‘Ik ben je nu al heel erg aan het missen,’ zeg ik tegen mijn verloofde. ‘Maar dat gaat ook zo wel weer over.’
J en ik wonen niet samen. En dat gaat – tenzij er een wonder plaatsvindt – ook niet op korte termijn gebeuren. Dat wonder heeft dan te maken met ruimte en wonen in Amsterdam, een onmogelijke combinatie, tenzij je veel geld hebt.
Rotzooi en ritme
Nu is de latrelatie eigenlijk een prima uitvinding. Je hoeft geen ingewikkelde concessies doen omdat je toch allebei je eigen huis hebt, met je eigen rotzooi. Bij J hangt bijvoorbeeld een creepy douchegordijn, bij mij heersen de opdringerige katten. En je houdt je eigen ritme. Elke keer beslis je dat je bij elkaar wilt zijn, eventueel elke dag opnieuw. En als je andere plannen hebt met je avond, je nacht of je ochtend, dan zie je elkaar dus niet.

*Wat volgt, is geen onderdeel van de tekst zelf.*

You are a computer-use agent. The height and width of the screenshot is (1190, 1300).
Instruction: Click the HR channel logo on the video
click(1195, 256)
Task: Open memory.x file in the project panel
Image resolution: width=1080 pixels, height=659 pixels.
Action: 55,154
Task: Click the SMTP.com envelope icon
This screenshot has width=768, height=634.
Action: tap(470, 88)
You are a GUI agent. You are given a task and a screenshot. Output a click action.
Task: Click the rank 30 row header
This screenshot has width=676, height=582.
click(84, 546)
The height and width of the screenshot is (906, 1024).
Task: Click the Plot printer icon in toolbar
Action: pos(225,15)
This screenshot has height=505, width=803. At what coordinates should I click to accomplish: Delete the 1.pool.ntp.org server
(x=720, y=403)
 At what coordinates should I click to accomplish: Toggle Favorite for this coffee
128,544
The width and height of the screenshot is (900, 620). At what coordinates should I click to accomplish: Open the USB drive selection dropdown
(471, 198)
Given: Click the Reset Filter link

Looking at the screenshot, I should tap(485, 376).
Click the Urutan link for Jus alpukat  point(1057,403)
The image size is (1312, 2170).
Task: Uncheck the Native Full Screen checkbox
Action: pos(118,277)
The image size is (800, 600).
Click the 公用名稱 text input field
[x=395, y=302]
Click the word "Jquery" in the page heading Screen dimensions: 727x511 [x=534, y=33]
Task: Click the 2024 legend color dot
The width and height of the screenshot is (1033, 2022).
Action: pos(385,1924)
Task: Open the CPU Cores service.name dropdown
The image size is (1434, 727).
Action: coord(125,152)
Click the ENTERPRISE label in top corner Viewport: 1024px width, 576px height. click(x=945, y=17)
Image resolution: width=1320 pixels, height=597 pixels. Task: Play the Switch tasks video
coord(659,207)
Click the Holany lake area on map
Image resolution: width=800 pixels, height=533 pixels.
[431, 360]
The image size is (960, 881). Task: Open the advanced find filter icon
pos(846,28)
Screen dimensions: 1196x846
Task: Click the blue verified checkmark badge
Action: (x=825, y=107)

In de praktijk vindt er zondagavond vaak een afscheid plaats, omdat J dan meestal naar Vlissingen gaat. Na een weekend samen ben ik dan net lekker aan hem gewend. Om maar niet te spreken van het alleen slapen. De nacht kan zo stil en donker zijn, als er dan iemand rustig naast me ligt te ademen (niet zijnde de kat) slaap ik net wat geruster.
Maar dan komt dus altijd weer dat uitzwaaimoment. Bij zijn huis, bij het mijne, ergens in de stad waar onze wegen zich scheiden. Er zijn inmiddels zoveel straathoeken, perrons en bruggen waar we elkaar hebben omhelsd.
En dat went niet, niet echt. Wel wordt de recovery time korter. Even heel diep zuchten – en dan is het ook wel weer prima, al die ruimte. Tot we elkaar weer zien.